From a layman naturalist’s point of view, it’s difficult to see how either evolution, or its odious alternative, intelligent design, could have led to the life cycle of the condor. First of all, if it survives infant mortality – not an insignificant factor – it takes a young condor five to six years to exchange its jet-black bald head and neck for a crimson one and achieve sexual maturity. Once a pair have found each other, they produce only one egg every two years. If the egg hatches, the youngster requires constant feeding and aviation lessons for about a year, when it can begin to forage for itself. The parents then take a well-deserved year off before starting all over. You’d think that by now, given the stresses militating against its survival, the condor would have evolved (or been given by a benevolent Creator) a more efficient life cycle. That hasn’t happened, which is why we’re to document the efforts of people, both lay and professional, dedicated to its restoration.

The crew and I have spent the past three days following some of them. I’ve noticed right away that the combination of Title IX and, perhaps, the TED program has resulted in a heavy preponderance of young women biologists in the National Park Service. The Pinnacles Condor Recovery team of Rachel, Alacia, Rose, and Savannah have cheerfully matched my geriatric hiking pace on a hike through the nearby talus cave and taken us on a hair-raising mountainside drive up to a remote capture and detention facility, where three juveniles await eventual release from their large pen, dining a couple of times a week on the remains of stillborn calves. A fourth juvenile, already free, perched just outside (they’re very social birds), perhaps hoping for a bit of the food inside. Each of them bears a large number affixed to a wing for easy identification at a distance, and each has an implanted chip with a dedicated frequency for radio telemetry tracking.

We watched while the young women, armed with what resembled beefy butterfly nets, herded one of the juveniles into a small room where it could be subdued. Three of them held it, stuffing cold packs under its wings and holding its powerful beak and claws. A fourth took a blood sample and ran it through a radiometer, which showed an elevated level of lead. So they hooked up a drip bag and a dose of chemicals to bring it down. They measured a flight wing and gently released the huge bird back into the pen.

Scavengers – condors, vultures, jackals, and hyenas, for example – have for centuries gotten a bad rap in polite society, unlike, strangely, the eagle, which is also an eager scavenger. In one of my interviews here, I must have expressed some mild revulsion concerning the condor’s habits. This prompted, from Alacia, “I take that as an insult,” and in the next few minutes she turned my bias 180 degrees with a vigorous defense of the bird’s beauty, as well as its utility.

I have to admit she had a point. The condor’s breathtaking size close-up, as well as its majesty when it soars, thousands of feet high, with rarely a movement of its wings, surveying multiple square miles beneath it.

Now that it’s been reintroduced – successfully may be too optimistic a word – it has a fighting chance at survival. But the condor’s major threat is from the same species trying to save it: in this case human beings who continue to use lead ammunition in spite of its documented collateral lethal effect on both birds and animals.
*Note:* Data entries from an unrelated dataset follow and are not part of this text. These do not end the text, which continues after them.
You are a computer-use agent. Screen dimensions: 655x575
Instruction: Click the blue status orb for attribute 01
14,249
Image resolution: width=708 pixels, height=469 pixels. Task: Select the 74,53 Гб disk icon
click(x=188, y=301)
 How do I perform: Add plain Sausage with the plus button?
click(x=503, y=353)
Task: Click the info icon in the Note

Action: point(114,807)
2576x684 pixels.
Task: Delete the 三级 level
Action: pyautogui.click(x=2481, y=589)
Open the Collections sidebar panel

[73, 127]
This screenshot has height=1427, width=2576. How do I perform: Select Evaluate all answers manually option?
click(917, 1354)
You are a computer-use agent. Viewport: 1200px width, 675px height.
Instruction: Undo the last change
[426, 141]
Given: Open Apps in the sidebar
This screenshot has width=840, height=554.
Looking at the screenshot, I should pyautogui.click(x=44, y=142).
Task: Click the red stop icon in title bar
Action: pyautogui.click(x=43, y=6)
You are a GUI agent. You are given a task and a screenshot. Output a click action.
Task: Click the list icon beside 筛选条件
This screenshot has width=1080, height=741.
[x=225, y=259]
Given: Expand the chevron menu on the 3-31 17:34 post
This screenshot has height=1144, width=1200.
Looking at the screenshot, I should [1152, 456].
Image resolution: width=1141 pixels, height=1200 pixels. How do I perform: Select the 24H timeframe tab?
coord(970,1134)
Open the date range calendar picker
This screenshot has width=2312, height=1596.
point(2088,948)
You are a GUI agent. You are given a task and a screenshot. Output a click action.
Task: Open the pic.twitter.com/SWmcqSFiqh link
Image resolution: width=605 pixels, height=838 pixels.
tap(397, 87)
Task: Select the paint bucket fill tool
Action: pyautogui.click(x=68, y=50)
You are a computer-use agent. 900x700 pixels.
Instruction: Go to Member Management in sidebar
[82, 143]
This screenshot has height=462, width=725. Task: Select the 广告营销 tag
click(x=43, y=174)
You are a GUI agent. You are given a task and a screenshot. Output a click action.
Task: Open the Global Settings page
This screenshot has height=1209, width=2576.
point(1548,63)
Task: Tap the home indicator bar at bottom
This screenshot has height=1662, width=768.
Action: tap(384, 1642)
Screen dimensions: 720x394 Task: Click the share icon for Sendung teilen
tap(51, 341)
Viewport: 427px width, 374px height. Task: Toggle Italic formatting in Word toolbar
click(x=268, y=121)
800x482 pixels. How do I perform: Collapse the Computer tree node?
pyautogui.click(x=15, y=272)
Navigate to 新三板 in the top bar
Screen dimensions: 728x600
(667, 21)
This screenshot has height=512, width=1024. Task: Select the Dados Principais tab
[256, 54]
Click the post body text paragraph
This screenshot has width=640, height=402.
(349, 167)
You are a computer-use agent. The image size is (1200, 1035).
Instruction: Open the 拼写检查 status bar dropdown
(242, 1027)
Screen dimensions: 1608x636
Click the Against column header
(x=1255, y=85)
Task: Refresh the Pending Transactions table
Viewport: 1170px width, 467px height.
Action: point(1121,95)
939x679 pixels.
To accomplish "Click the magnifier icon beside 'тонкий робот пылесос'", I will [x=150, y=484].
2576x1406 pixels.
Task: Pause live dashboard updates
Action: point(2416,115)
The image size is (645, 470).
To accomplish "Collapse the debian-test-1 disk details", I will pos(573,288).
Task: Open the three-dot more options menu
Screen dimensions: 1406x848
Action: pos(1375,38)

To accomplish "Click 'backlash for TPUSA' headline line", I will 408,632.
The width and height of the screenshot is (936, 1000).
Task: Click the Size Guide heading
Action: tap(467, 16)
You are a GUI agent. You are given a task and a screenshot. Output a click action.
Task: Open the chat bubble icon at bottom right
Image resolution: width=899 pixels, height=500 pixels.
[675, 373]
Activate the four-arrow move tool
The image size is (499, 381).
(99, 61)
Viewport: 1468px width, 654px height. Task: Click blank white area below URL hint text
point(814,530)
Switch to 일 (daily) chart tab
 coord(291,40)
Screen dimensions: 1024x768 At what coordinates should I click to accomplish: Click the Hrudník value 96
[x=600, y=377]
Here in New England, it kills loons who accidentally ingest lead sinkers; in California, it attacks scavengers who eat the carrion of animals or birds killed by lead bullets or shot. In the bloodstream, lead attacks the scavengers’ nervous system and eventually causes paralysis.

Still another threat to the condor’s survival is the tenuous thread by which the project hangs vis-à-vis the federal government. Condors aren’t much of a priority compared to, say, a cruise missile; and a single, casual stroke of a pen by some clueless departmental secretary could make all the difference in the world to a magnificent species and the incredibly dedicated biologists and bird-lovers who’d find the world much poorer without them. I confess I’ve got a new enthusiasm and project to celebrate and support.